Ricopia alla lettera la parte dell'elenco che va dall'inizio fino alla riga che contiene "Looking at the screenshot, I should 1313,409.", inclusa quest'ultima. Non riportare le immagini nella risposta.

Dati sui bersagli di clic
"""

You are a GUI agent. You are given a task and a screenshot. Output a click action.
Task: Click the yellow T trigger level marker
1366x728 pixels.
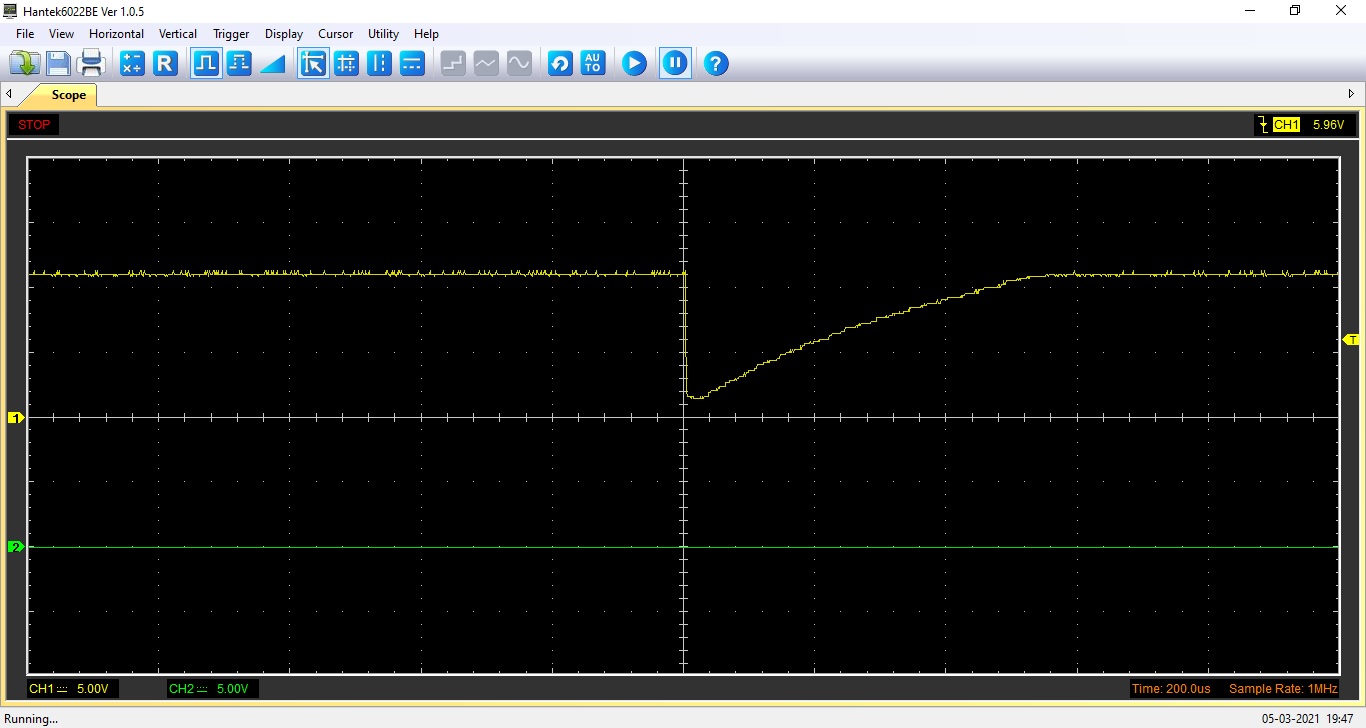coord(1351,340)
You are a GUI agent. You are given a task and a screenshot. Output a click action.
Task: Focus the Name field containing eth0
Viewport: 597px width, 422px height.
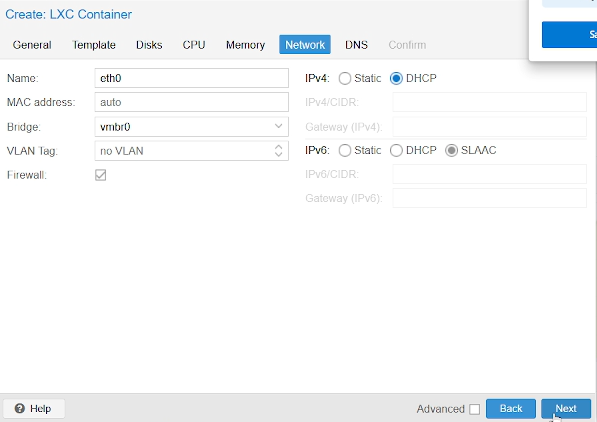tap(192, 78)
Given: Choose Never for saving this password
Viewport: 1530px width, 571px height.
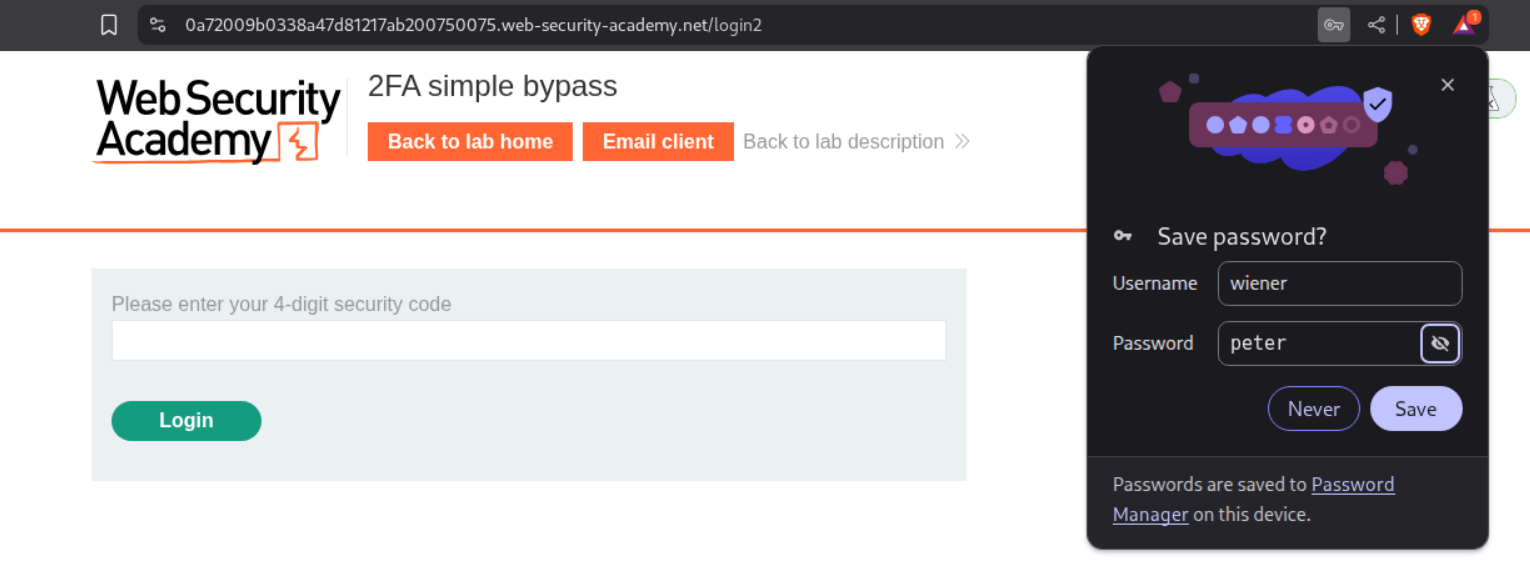Looking at the screenshot, I should 1313,409.
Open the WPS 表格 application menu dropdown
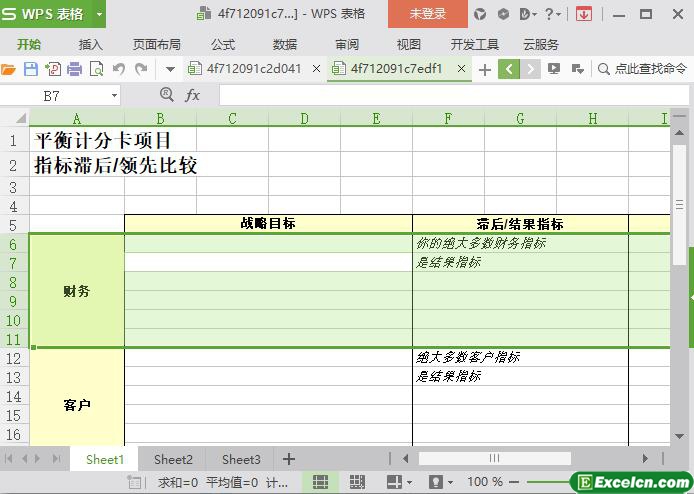This screenshot has height=494, width=694. coord(99,14)
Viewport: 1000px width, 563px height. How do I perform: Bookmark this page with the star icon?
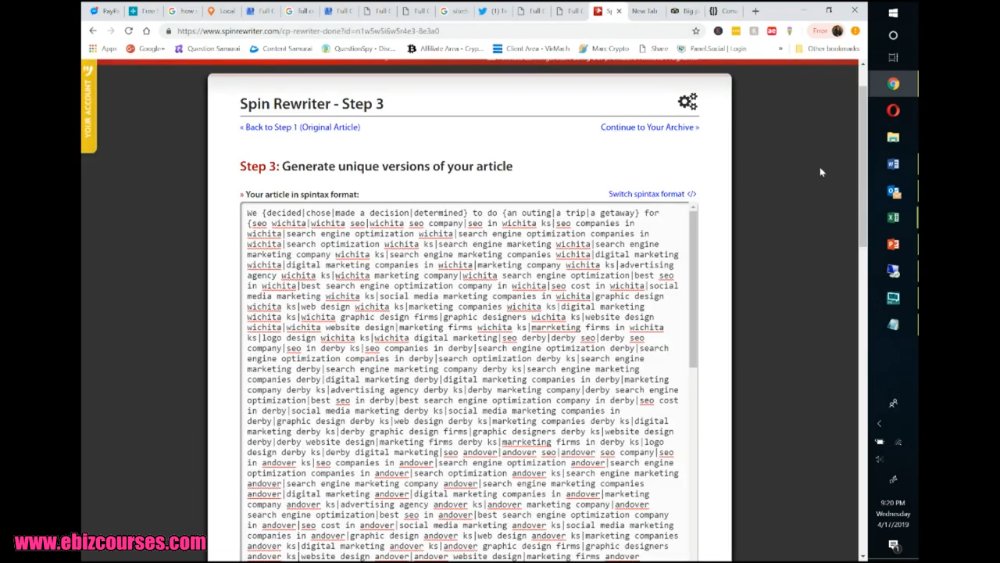[696, 31]
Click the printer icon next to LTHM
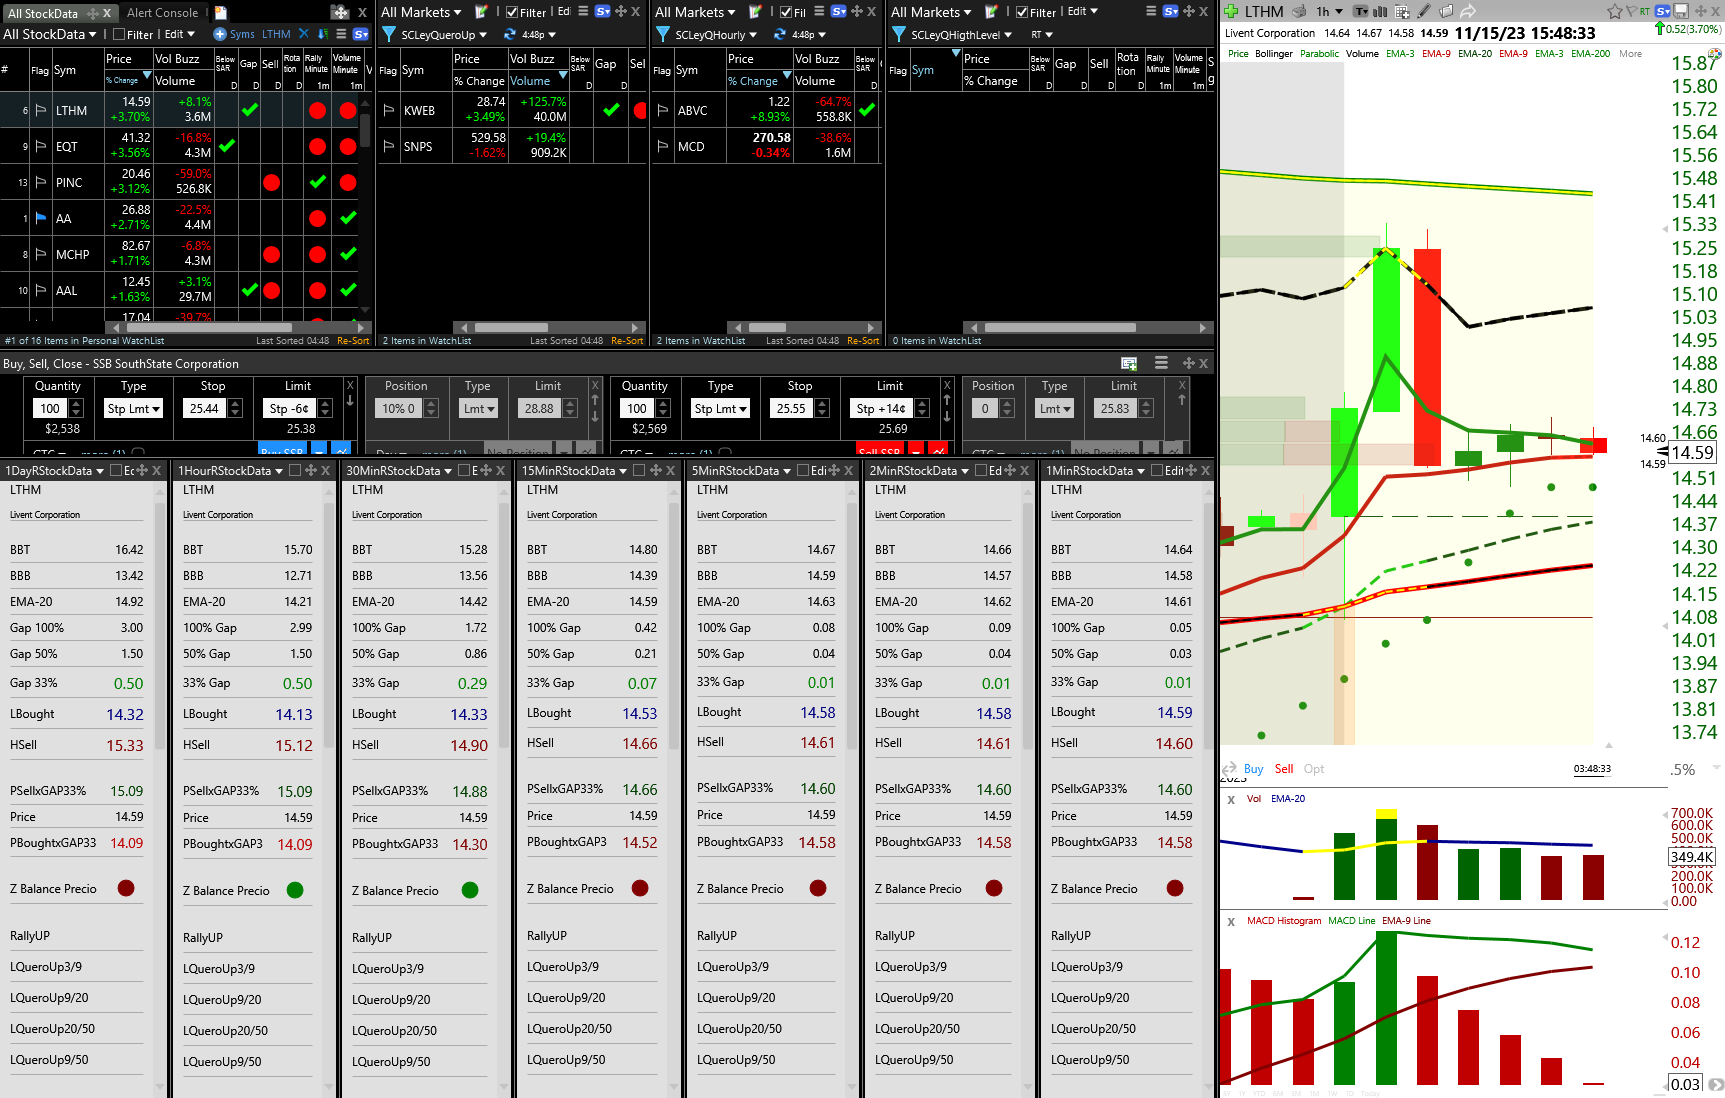The height and width of the screenshot is (1098, 1725). tap(1299, 12)
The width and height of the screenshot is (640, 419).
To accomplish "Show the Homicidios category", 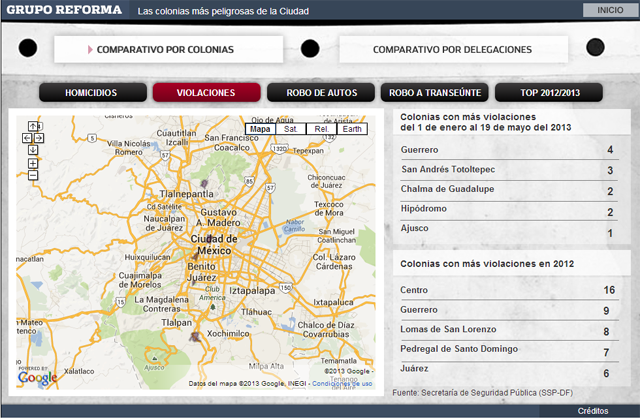I will pyautogui.click(x=91, y=93).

"""

SOLUZIONE ESERCIZIO ->
You are a GUI agent. You are given a task and a screenshot. Output a click action.
Task: Click the yellow T trigger level marker
1366x728 pixels.
coord(1351,340)
You are a GUI agent. You are given a task and a screenshot. Output a click action.
Task: Focus the Name field containing eth0
Viewport: 597px width, 422px height.
tap(192, 78)
Given: Choose Never for saving this password
Viewport: 1530px width, 571px height.
Looking at the screenshot, I should 1313,409.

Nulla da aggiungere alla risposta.